The issue of IOPS versus latency on SSDs and NVMe drives
Famously, SSDs and especially NVMe drives are very good at handling random IO, unlike spinning rust. If you look at performance information for drives and Wikipedia information on IOPS, you can find very large and very impressive numbers. You'll also usually find footnotes or side notes to the effect that these numbers are usually achieved with high queue depths and concurrency, in order to keep these voraciously fast storage systems fed at all times with the IO requests they need to deliver maximum performance.
In the process of writing another entry, I was about to confidently turn these IOPS numbers into typical access latencies for SSDs and NVMe drives. Then it occurred to me that this conversion is not necessarily valid, because we're in the old realm of bandwidth versus latency (which I originally encountered in networking). Flooding a drive with all the IO requests it could possibly consume maximizes the 'bandwidth' of IO operations but it doesn't necessarily predict the latency that we would experience if we submitted an isolated request.
(I'm not sure that it lets us predict the average latency experienced by requests either, but I'm on more shaky ground there and I'd want to think hard about this and draw some little diagrams of toy models.)
The latency of isolated requests is probably not a useful number to try to measure for general performance information.
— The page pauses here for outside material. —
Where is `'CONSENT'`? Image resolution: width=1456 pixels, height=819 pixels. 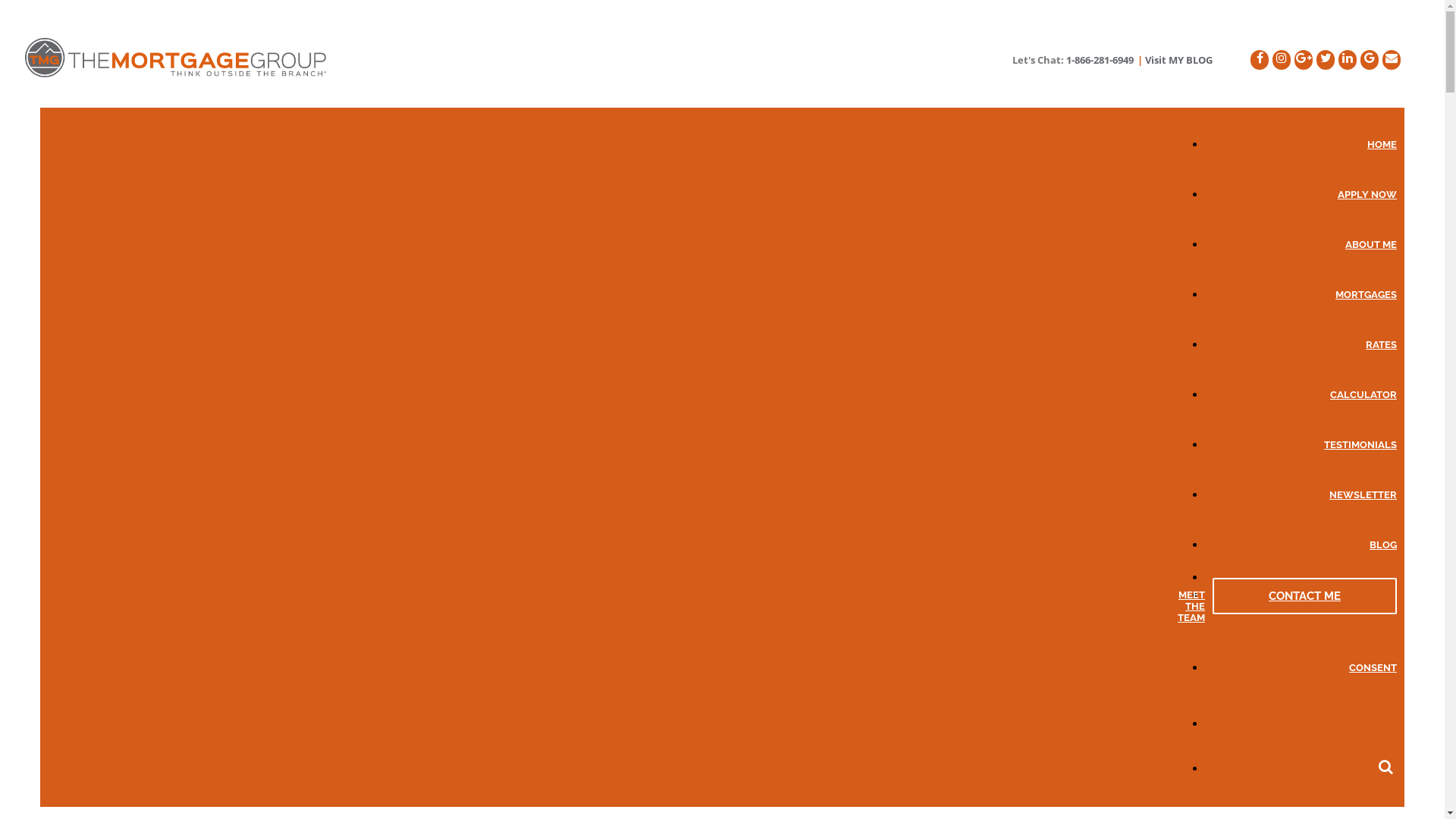 'CONSENT' is located at coordinates (1300, 664).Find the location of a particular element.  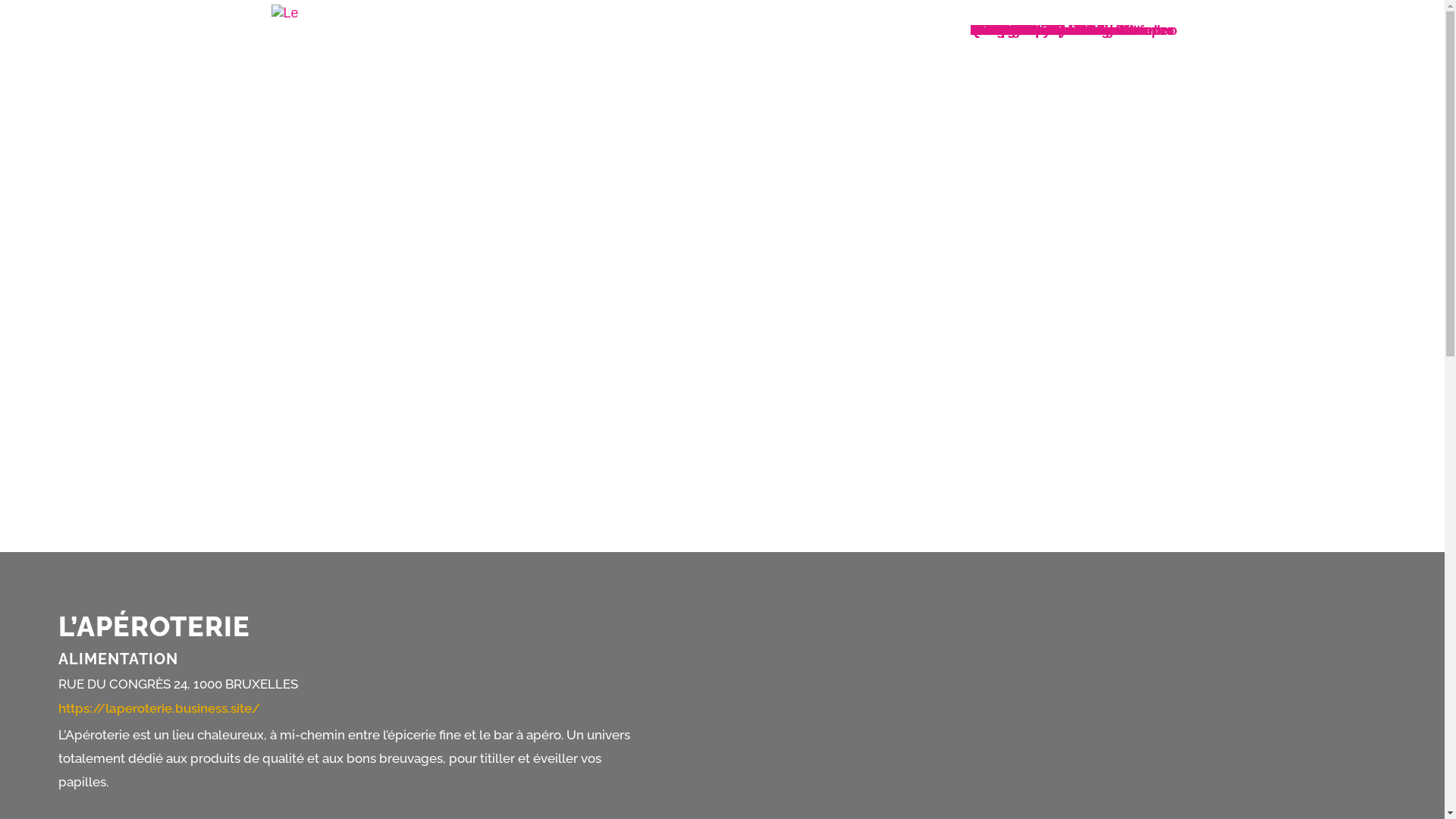

'Boulevards du centre' is located at coordinates (1039, 30).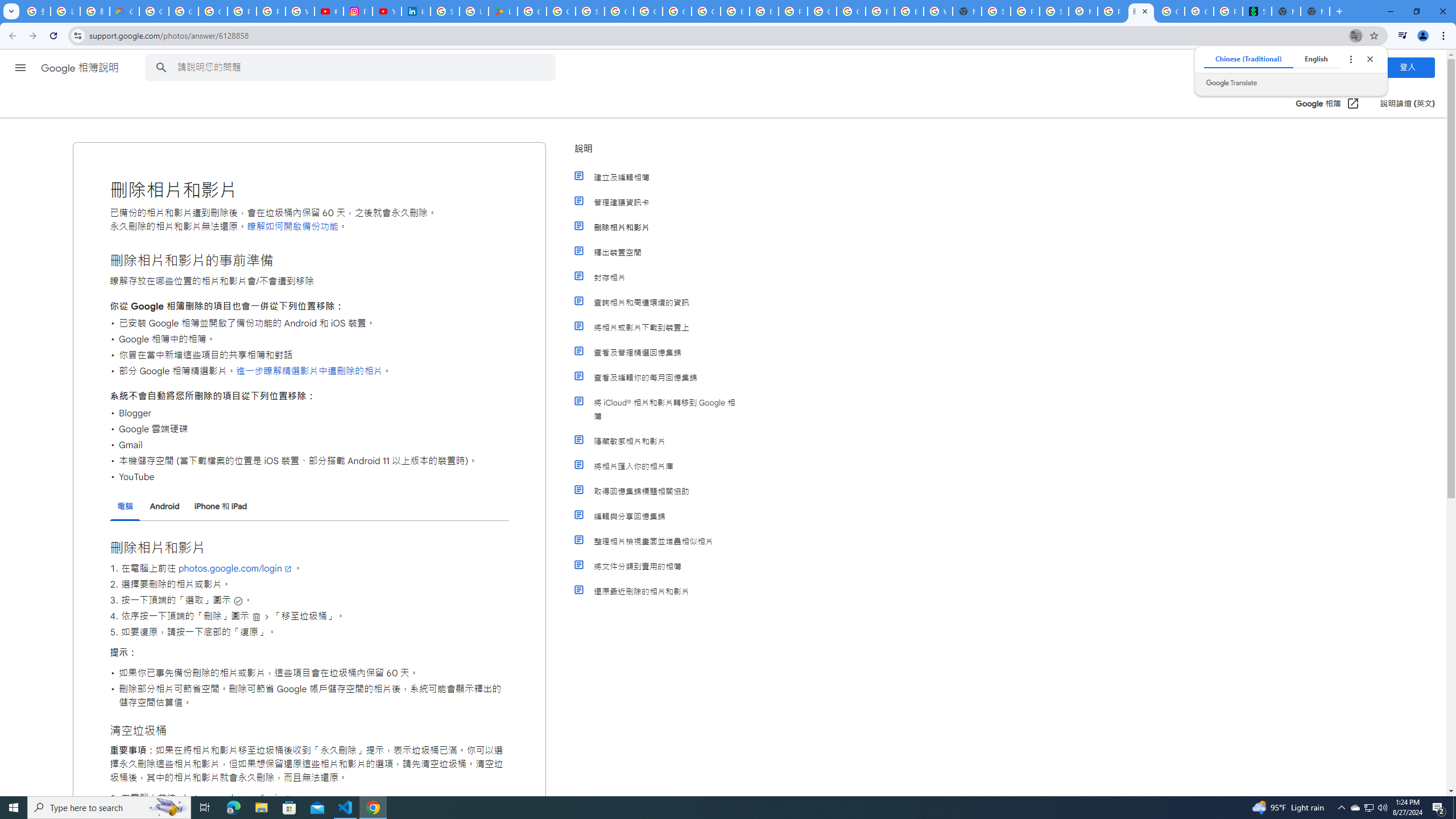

One problem is that it's going to depend a lot on the operating system and the overall hardware for a fast SSD or a very fast NVMe drive. Flooding a drive with requests to determine its IOPS 'bandwidth' is relatively system neutral and so relatively reproducible, since all you need to figure out is how to get enough simultaneous requests, but an isolated request latency number is hard to both to use and to verify (or reproduce). Even modest changes in operating system internals could affect how fast a single request can flow through, which means even applying software updates could invalidate previous results and make it impossible to cross-compare with older numbers.
At the same time, the latency of isolated requests is often important for practical system performance, especially as drives get faster and faster (and so spend less and less time with queued requests for a given load level). The latency of isolated random reads is especially relevant, since random reads are often synchronous in practice because some piece of software is waiting for the result and can't proceed without it. For instance, walking through many on-disk data structures (including filesystem directory trees for pathname lookups) is random but almost always synchronous for the code doing it.